WHAT YOU ARE ASKED TO DO
Copy each line of the material below word for word, changing nothing.

DATA PROVIDED
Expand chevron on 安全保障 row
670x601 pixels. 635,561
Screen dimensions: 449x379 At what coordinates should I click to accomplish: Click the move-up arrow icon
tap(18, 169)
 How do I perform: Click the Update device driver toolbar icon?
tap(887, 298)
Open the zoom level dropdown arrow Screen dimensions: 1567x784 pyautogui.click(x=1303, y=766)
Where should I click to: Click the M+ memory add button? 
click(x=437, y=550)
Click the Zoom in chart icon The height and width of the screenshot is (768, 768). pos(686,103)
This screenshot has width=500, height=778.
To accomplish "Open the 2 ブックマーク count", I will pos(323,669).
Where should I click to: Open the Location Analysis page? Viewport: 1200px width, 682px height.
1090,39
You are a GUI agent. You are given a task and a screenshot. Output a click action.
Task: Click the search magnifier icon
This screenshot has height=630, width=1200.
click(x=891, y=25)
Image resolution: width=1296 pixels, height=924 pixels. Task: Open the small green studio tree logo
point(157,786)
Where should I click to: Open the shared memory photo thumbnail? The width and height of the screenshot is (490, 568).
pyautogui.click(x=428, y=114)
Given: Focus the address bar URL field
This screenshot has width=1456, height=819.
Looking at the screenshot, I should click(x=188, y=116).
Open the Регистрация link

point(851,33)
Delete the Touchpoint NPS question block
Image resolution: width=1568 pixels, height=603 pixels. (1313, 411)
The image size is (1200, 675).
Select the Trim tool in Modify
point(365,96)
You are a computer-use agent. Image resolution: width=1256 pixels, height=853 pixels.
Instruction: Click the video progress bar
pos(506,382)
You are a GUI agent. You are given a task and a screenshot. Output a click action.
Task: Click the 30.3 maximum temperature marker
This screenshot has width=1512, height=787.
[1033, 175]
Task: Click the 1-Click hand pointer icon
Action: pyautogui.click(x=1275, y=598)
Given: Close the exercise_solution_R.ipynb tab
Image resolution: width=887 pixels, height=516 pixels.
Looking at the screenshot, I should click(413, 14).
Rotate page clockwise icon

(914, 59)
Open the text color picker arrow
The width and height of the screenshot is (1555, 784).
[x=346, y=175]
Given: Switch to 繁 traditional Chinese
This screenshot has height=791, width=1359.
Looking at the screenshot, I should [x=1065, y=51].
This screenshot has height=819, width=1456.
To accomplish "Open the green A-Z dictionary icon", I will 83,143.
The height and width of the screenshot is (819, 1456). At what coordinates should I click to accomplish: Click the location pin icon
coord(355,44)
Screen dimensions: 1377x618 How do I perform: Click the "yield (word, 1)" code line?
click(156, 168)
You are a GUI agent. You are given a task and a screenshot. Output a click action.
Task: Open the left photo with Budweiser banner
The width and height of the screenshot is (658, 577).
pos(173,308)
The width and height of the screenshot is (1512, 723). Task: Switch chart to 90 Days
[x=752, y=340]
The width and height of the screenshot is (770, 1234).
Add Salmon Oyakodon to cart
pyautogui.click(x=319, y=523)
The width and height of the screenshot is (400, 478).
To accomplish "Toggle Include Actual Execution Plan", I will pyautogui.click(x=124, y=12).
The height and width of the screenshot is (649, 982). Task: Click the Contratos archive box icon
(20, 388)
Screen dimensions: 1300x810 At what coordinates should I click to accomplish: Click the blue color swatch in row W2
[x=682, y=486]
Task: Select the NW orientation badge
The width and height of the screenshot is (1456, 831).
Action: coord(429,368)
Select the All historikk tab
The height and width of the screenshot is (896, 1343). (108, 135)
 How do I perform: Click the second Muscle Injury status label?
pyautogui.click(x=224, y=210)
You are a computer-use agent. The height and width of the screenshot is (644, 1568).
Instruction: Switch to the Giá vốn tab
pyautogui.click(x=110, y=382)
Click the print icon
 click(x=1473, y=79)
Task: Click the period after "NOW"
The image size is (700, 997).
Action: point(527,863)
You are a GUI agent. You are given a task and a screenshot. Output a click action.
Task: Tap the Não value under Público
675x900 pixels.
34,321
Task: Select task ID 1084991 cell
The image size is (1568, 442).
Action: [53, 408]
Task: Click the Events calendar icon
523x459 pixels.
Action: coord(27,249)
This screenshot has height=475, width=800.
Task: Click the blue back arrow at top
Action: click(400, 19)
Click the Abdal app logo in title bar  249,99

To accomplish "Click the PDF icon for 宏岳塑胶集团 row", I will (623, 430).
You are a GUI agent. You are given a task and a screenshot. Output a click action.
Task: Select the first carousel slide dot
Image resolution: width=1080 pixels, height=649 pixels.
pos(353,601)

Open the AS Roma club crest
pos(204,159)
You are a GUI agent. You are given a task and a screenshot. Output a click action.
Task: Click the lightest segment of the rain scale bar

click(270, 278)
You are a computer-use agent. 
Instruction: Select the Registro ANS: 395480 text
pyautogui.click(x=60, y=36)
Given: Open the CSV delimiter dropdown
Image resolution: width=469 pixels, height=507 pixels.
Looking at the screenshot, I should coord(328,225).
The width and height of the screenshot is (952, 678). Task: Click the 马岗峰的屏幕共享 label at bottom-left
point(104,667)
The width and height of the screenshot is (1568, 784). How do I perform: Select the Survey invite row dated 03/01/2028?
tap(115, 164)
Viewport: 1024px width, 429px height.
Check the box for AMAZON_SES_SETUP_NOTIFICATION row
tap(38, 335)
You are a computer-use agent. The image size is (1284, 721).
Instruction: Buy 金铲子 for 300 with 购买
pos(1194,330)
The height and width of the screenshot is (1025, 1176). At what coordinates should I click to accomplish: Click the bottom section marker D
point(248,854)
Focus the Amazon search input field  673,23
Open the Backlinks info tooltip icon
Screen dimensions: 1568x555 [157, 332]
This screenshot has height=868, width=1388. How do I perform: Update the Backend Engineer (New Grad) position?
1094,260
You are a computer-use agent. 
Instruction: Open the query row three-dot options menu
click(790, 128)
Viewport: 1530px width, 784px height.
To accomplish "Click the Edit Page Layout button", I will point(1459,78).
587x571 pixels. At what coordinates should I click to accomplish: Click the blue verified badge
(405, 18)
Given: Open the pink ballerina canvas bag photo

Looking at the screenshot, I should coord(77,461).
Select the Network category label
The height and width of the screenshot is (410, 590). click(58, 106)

CORRECT RESULT
Expand chevron on 安全保障 row
670x601 pixels. 635,561
Screen dimensions: 449x379 At what coordinates should I click to accomplish: Click the move-up arrow icon
tap(18, 169)
 How do I perform: Click the Update device driver toolbar icon?
tap(887, 298)
Open the zoom level dropdown arrow Screen dimensions: 1567x784 pyautogui.click(x=1303, y=766)
Where should I click to: Click the M+ memory add button? 
click(x=437, y=550)
Click the Zoom in chart icon The height and width of the screenshot is (768, 768). pos(686,103)
This screenshot has width=500, height=778.
To accomplish "Open the 2 ブックマーク count", I will pos(323,669).
Where should I click to: Open the Location Analysis page? Viewport: 1200px width, 682px height.
1090,39
You are a GUI agent. You are given a task and a screenshot. Output a click action.
Task: Click the search magnifier icon
This screenshot has height=630, width=1200.
click(x=891, y=25)
Image resolution: width=1296 pixels, height=924 pixels. Task: Open the small green studio tree logo
point(157,786)
Where should I click to: Open the shared memory photo thumbnail? The width and height of the screenshot is (490, 568).
pyautogui.click(x=428, y=114)
Given: Focus the address bar URL field
This screenshot has width=1456, height=819.
Looking at the screenshot, I should click(x=188, y=116).
Open the Регистрация link

point(851,33)
Delete the Touchpoint NPS question block
Image resolution: width=1568 pixels, height=603 pixels. (1313, 411)
The image size is (1200, 675).
Select the Trim tool in Modify
point(365,96)
You are a computer-use agent. Image resolution: width=1256 pixels, height=853 pixels.
Instruction: Click the video progress bar
pos(506,382)
You are a GUI agent. You are given a task and a screenshot. Output a click action.
Task: Click the 30.3 maximum temperature marker
This screenshot has width=1512, height=787.
[1033, 175]
Task: Click the 1-Click hand pointer icon
Action: pyautogui.click(x=1275, y=598)
Given: Close the exercise_solution_R.ipynb tab
Image resolution: width=887 pixels, height=516 pixels.
Looking at the screenshot, I should click(413, 14).
Rotate page clockwise icon

(914, 59)
Open the text color picker arrow
The width and height of the screenshot is (1555, 784).
[x=346, y=175]
Given: Switch to 繁 traditional Chinese
This screenshot has height=791, width=1359.
Looking at the screenshot, I should [x=1065, y=51].
This screenshot has height=819, width=1456.
To accomplish "Open the green A-Z dictionary icon", I will 83,143.
The height and width of the screenshot is (819, 1456). At what coordinates should I click to accomplish: Click the location pin icon
coord(355,44)
Screen dimensions: 1377x618 How do I perform: Click the "yield (word, 1)" code line?
click(156, 168)
You are a GUI agent. You are given a task and a screenshot. Output a click action.
Task: Open the left photo with Budweiser banner
The width and height of the screenshot is (658, 577).
pos(173,308)
The width and height of the screenshot is (1512, 723). Task: Switch chart to 90 Days
[x=752, y=340]
The width and height of the screenshot is (770, 1234).
Add Salmon Oyakodon to cart
pyautogui.click(x=319, y=523)
The width and height of the screenshot is (400, 478).
To accomplish "Toggle Include Actual Execution Plan", I will pyautogui.click(x=124, y=12).
The height and width of the screenshot is (649, 982). Task: Click the Contratos archive box icon
(20, 388)
Screen dimensions: 1300x810 At what coordinates should I click to accomplish: Click the blue color swatch in row W2
[x=682, y=486]
Task: Select the NW orientation badge
The width and height of the screenshot is (1456, 831).
Action: coord(429,368)
Select the All historikk tab
The height and width of the screenshot is (896, 1343). (108, 135)
 How do I perform: Click the second Muscle Injury status label?
pyautogui.click(x=224, y=210)
You are a computer-use agent. The height and width of the screenshot is (644, 1568).
Instruction: Switch to the Giá vốn tab
pyautogui.click(x=110, y=382)
Click the print icon
 click(x=1473, y=79)
Task: Click the period after "NOW"
The image size is (700, 997).
Action: point(527,863)
You are a GUI agent. You are given a task and a screenshot. Output a click action.
Task: Tap the Não value under Público
675x900 pixels.
34,321
Task: Select task ID 1084991 cell
The image size is (1568, 442).
Action: [53, 408]
Task: Click the Events calendar icon
523x459 pixels.
Action: coord(27,249)
This screenshot has height=475, width=800.
Task: Click the blue back arrow at top
Action: click(400, 19)
Click the Abdal app logo in title bar  249,99

To accomplish "Click the PDF icon for 宏岳塑胶集团 row", I will (623, 430).
You are a GUI agent. You are given a task and a screenshot. Output a click action.
Task: Select the first carousel slide dot
Image resolution: width=1080 pixels, height=649 pixels.
pos(353,601)

Open the AS Roma club crest
pos(204,159)
You are a GUI agent. You are given a task and a screenshot. Output a click action.
Task: Click the lightest segment of the rain scale bar

click(270, 278)
You are a computer-use agent. 
Instruction: Select the Registro ANS: 395480 text
pyautogui.click(x=60, y=36)
Given: Open the CSV delimiter dropdown
Image resolution: width=469 pixels, height=507 pixels.
Looking at the screenshot, I should coord(328,225).
The width and height of the screenshot is (952, 678). Task: Click the 马岗峰的屏幕共享 label at bottom-left
point(104,667)
The width and height of the screenshot is (1568, 784). How do I perform: Select the Survey invite row dated 03/01/2028?
tap(115, 164)
Viewport: 1024px width, 429px height.
Check the box for AMAZON_SES_SETUP_NOTIFICATION row
tap(38, 335)
You are a computer-use agent. The image size is (1284, 721).
Instruction: Buy 金铲子 for 300 with 购买
pos(1194,330)
The height and width of the screenshot is (1025, 1176). At what coordinates should I click to accomplish: Click the bottom section marker D
point(248,854)
Focus the Amazon search input field  673,23
Open the Backlinks info tooltip icon
Screen dimensions: 1568x555 [157, 332]
This screenshot has height=868, width=1388. How do I perform: Update the Backend Engineer (New Grad) position?
1094,260
You are a computer-use agent. 
Instruction: Open the query row three-dot options menu
click(790, 128)
Viewport: 1530px width, 784px height.
To accomplish "Click the Edit Page Layout button", I will point(1459,78).
587x571 pixels. At what coordinates should I click to accomplish: Click the blue verified badge
(405, 18)
Given: Open the pink ballerina canvas bag photo

Looking at the screenshot, I should coord(77,461).
Select the Network category label
The height and width of the screenshot is (410, 590). click(58, 106)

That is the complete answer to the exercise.